▶ **Exercise**:
All entries below are to be copied precisely as they appear.

▶ **The data**:
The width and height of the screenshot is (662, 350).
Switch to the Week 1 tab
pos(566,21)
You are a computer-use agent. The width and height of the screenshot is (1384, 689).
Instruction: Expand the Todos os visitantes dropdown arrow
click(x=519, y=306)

▶ **Answer to the exercise**:
The width and height of the screenshot is (662, 350).
Switch to the Week 1 tab
pos(566,21)
You are a computer-use agent. The width and height of the screenshot is (1384, 689).
Instruction: Expand the Todos os visitantes dropdown arrow
click(x=519, y=306)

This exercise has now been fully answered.